In enjoyment ratings, the same inverse relationship held. Students in every one of the 10 highest “enjoy math” nations fell below the international average in math aptitude. At 54 percent, students in the United States slightly beat the international enjoyment average, but the enjoyment rating of the highest performers (Korea, etc.) stood at least 23 points lower than the U.S. rating.
In other words, enjoyment and achievement have no necessary relation. This is not to say that teachers should implement an anti-confidence, anti-enjoyment pedagogy. The Brookings researchers caution that the pattern has no positive lessons to offer, but it does suggest that “the American infatuation with the happiness factor in education may be misplaced.” Confidence and enjoyment don’t guarantee better students. Furthermore, they prevent the students from forming one of the essential ingredients of long-term success: an accurate, realistic appraisal of their present capacities.

==============================

#### Set exercise 1:
Reproduce word for word the portion of the passage on math enjoyment and achievement from "In other words, enjoyment" to "their present capacities.".
#### Set exercise 2:
Continue the passage on math enjoyment and achievement from its final sentence onward.

#### Extracted information:
==============================

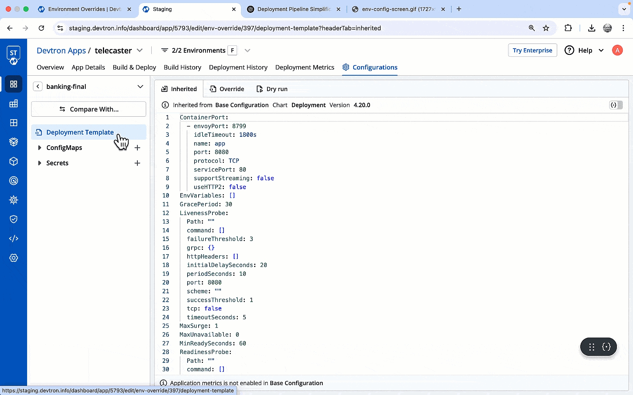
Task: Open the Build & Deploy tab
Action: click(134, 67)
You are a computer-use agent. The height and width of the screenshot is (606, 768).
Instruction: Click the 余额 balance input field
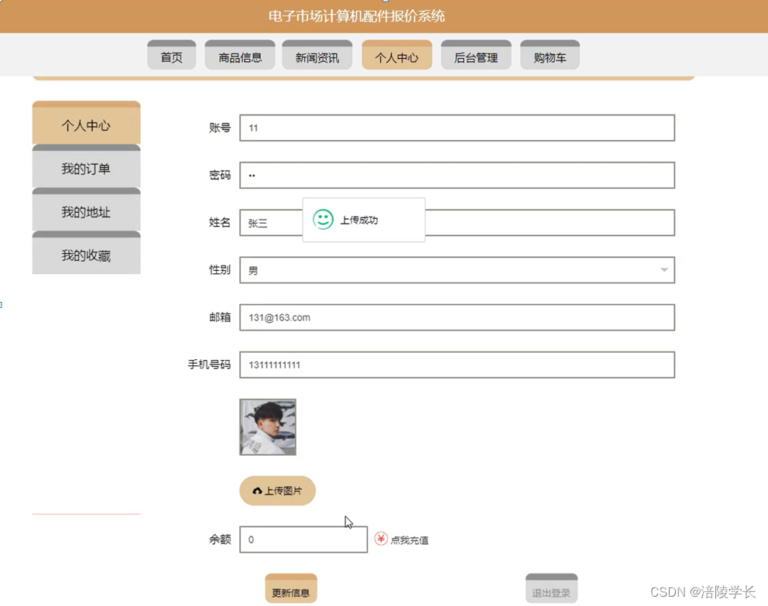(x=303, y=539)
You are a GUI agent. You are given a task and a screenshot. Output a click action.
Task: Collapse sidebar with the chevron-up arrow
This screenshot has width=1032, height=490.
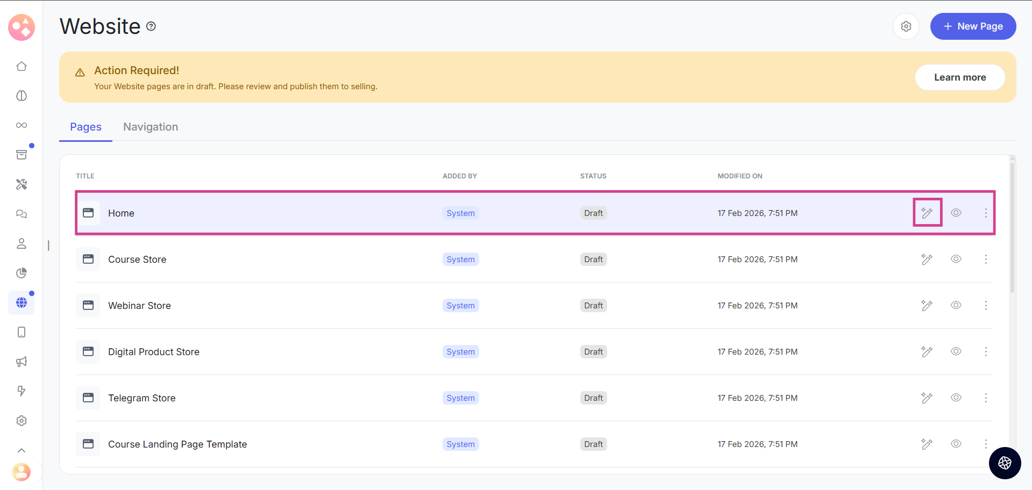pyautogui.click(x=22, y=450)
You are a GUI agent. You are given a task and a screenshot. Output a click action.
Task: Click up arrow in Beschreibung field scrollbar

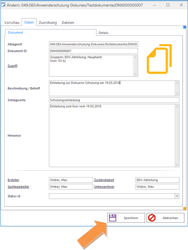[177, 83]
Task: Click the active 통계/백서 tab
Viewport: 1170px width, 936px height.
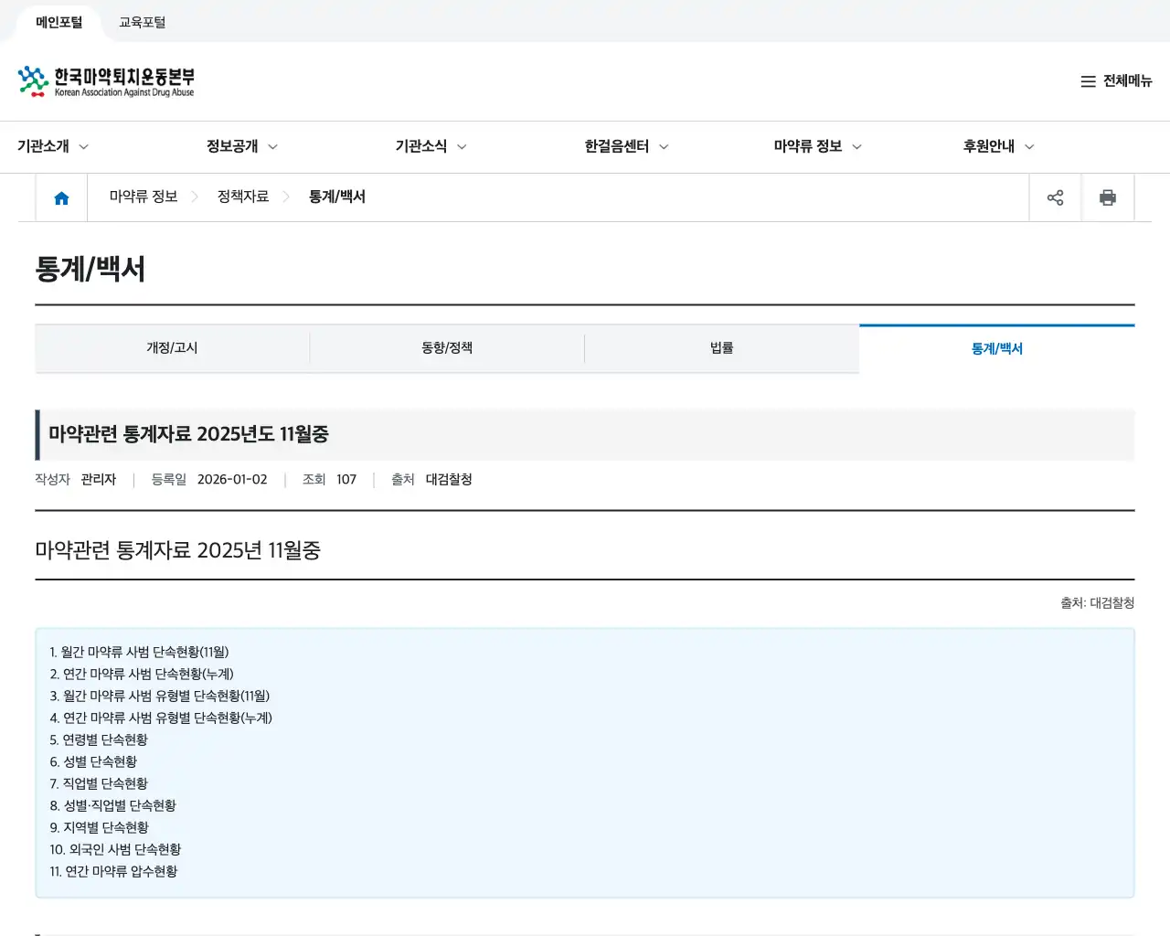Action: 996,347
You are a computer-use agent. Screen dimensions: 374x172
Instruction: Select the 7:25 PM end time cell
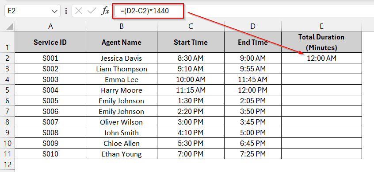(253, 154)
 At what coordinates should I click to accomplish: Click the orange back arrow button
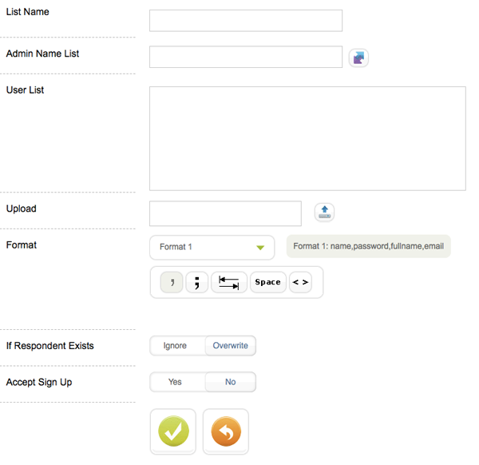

==============================

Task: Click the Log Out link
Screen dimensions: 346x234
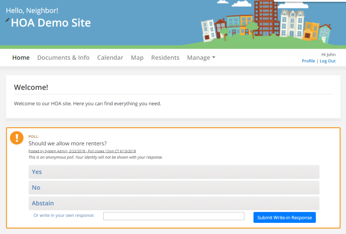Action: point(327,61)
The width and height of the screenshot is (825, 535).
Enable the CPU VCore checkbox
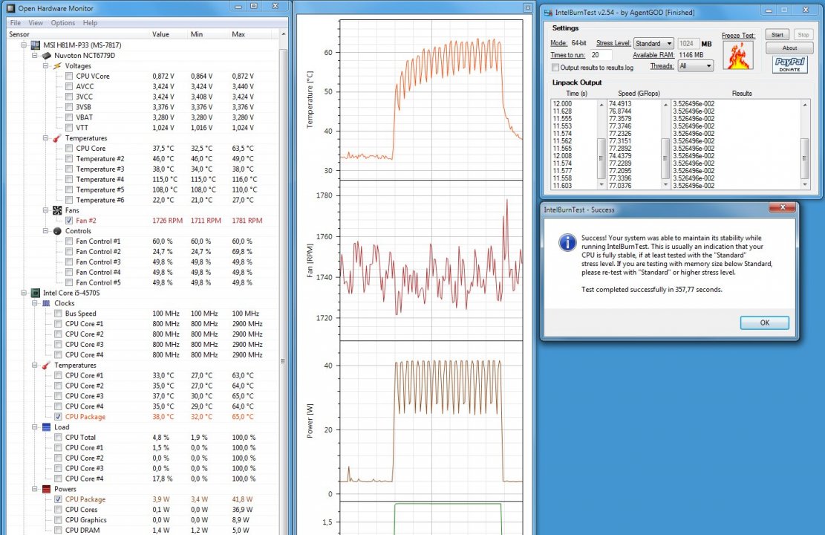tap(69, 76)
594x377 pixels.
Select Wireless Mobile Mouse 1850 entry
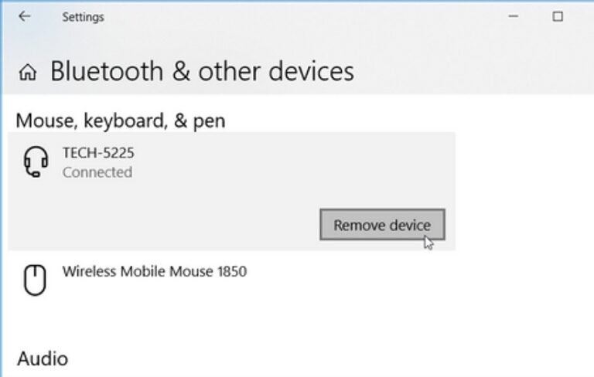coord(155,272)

==============================

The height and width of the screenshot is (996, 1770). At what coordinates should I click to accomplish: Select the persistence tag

==============================

#### Answer 1:
In other words, enjoyment and achievement have no necessary relation. This is not to say that teachers should implement an anti-confidence, anti-enjoyment pedagogy. The Brookings researchers caution that the pattern has no positive lessons to offer, but it does suggest that “the American infatuation with the happiness factor in education may be misplaced.” Confidence and enjoyment don’t guarantee better students. Furthermore, they prevent the students from forming one of the essential ingredients of long-term success: an accurate, realistic appraisal of their present capacities.

#### Answer 2:
Indeed, when comparing the self-image of the students and the knowledge/skill deficits that emerge whenever they undergo objective tests, one has to wonder: What are they thinking? Optimism is nice, but not when it reaches delusional limits. Soon enough, the faulty combo of aptitude and ambition will explode, and the teenagers won’t understand why. Michael Petrilli of the Fordham Foundation terms it “the reality gap between students’ expectations and their skills” (see McCluskey), and the illusion gets punctured all too readily not long after high school graduation. General education requirements in college include a math course, and any degree in the sciences entails more than that. One week in calculus sends them scurrying to drop/add, and many end up in remediation or disappear altogether. It doesn’t make sense. The math skills they lack are requisite for the degrees they expect, but they don’t make the connection. They must get their college readiness conceits from somewhere besides test scores and coursework, partly, no doubt, from teachers who, with the best intentions, tell middling students that they’re doing great, that they should follow their dreams, be all they can be . . .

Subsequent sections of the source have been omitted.